The Smashing Pumpkins: The Great Pumpkin
GW Did you have any overall approach to the music on TheFutureEmbrace?
CORGAN The main goal was to avoid all the things that I know how to do, because we know where that will go. That means drums and rock and roll guitars were out. The songwriter comes first with me, and the style of guitar playing I did in the Pumpkins has been so copied and so overdone by this point that it’s a dead end from a songwriting point of view. The question was how to be reinvigorated by the guitar; the only way was to take away all of the things I knew how to do: doubled vocals, big walls of guitar, intense drumming—which means no Jimmy—and when you take all of that off the table, what are you left with? You are left with this other palette of stuff that I’ve only dabbled in but don’t know how to integrate into a vision. I spent four months just getting the sonics right, doing guitar tests, electronics tests…it was like being in a laboratory for a long time. I felt we needed a primary set of tools—specific sounds and tones—that we could always go back to so that we wouldn’t get lost in the wilderness of production and knob turning. Once I had our tools, I could go from there.
I also learned a whole new way to write songs, which I won’t divulge; it’s a good secret. That yielded different results, too—a different production result, a different sonic result. Slowly, a new picture started to emerge from all of this, largely because I had yet to record the guitar parts. I wanted to make songs work without any guitar, and then put a single essential guitar part into each of them based on what was already there. On every song but the last, there is just one guitar track; the last song has no guitar at all.
Guitarwise, this record contains some of my most challenging guitar playing, because I had to approach it as if I was a hired guitarist. Using a “Jimi Hendrix live” analogy, I wanted to be able to say everything in a single, well-conceived guitar part. When people dig into these guitar parts, it’s going to fuck them up. Can I pull all of this off live? I’ll have to, because I can’t imagine anyone else playing my guitar parts.
GW This is really the opposite of the way you worked in the Pumpkins, where everything in the songs stemmed from your guitar playing.
CORGAN Right. But once I got this whole new process straight in my head, then I went back to writing songs the way I used to, and they were different. I had learned a new approach to the songwriting craft. Good examples of the results are “The Hybrid,” “Walking Shade”—which is the single—“Dia,” “I’m Ready”… These were all of the last songs written for the record.
GW There is something in the feeling of the song “Dia” that reminds me of “Perfect” [Adore].

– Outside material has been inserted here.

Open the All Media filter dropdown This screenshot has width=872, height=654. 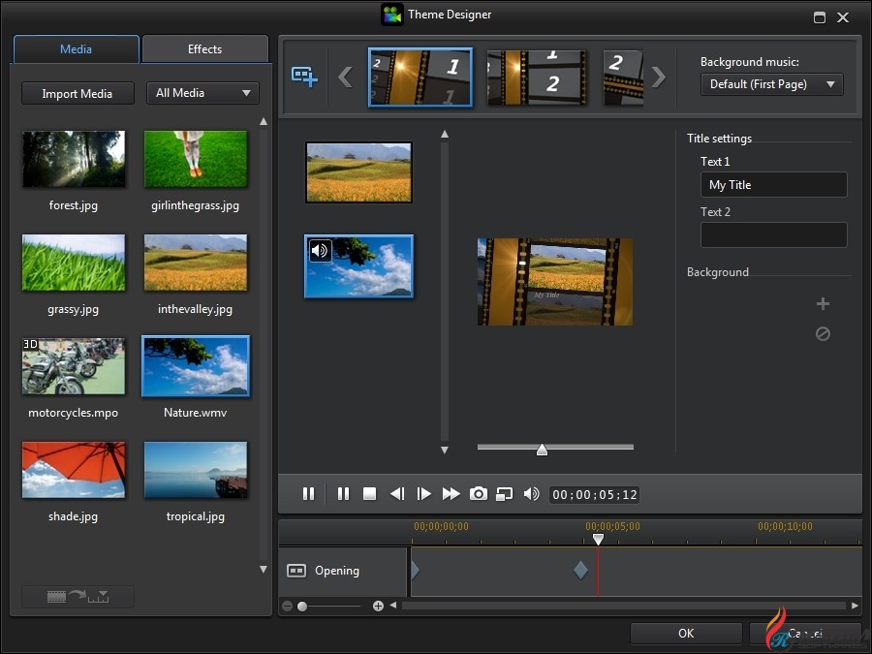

CORGAN Really? Hey, no fucking way! [laughs] When you get up to the point where you’ve written about 350 songs, you always think, Have I written this one before? With Zwan, the band members were self conscious about the music sounding at all like the Pumpkins. But Jimmy and I were there—the two guys that defined the sound of the Pumpkins—and we were trying not to do what we do naturally; it was weird. It became a negative thing: Why am I listening to a band called Zwan if it sounds like the Smashing Pumpkins? It made me realize that unless I made a clear musical statement that could stand on its own, I would continue to hear this type of criticism. I feel like I’ve accomplished this now, but it wasn’t easy. In the process, I was able to realize a side of my musicality that was only hinted at before.
GW Any artist who has achieved a high level of success has to compete with his past.
CORGAN That used to feel like an albatross around my neck, because the success of the Pumpkins set the bar so high. But now I am really grateful for the experience. I am all for personal resolve, but when you mix it with fear and insecurity, it’s a recipe for disaster. You can get tweaked way too high. There are some insane contradictions when success brings you new cars, a new house. You are making money faster than you could spend it, but you are still trying to get blood out of the same stone, creativity-wise. There is actually something of a letdown when you hit Number One, because then there is no one left to beat. Who do you set your sights on next? Yourself. And once you get there, it’s hard to keep the band pulling together in the same direction. The drug issues in the band seem the most obvious things to point to, but they were really just one element in the overall picture. When things start to unravel, it’s no longer about being the best band in the world; it’s about survival. But I’m not a victim of my former self; I have a personal vision of my life now that is strong, and that’s where I take solace.
GW TheFutureEmbrace features a cover of the Bee Gees’ “To Love Somebody” with the Cure’s Robert Smith. An interesting twist is that you transposed the song to a minor key, which completely changes the vibe.
CORGAN It’s definitely a postmodern take on the tune, one that seems pretty appropriate at the moment. [laughs] I always loved the song. I tried the Motown technique of flipping the bass line to a minor key while keeping the chords major, and suddenly it was a different song. I had been speaking with Robert about being on the record, because we are old friends, and it seemed like the right tune. But when I called him and suggested it, there was an incredibly long transatlantic pause on the line before he responded, “The Bee Gees? Are you sure?”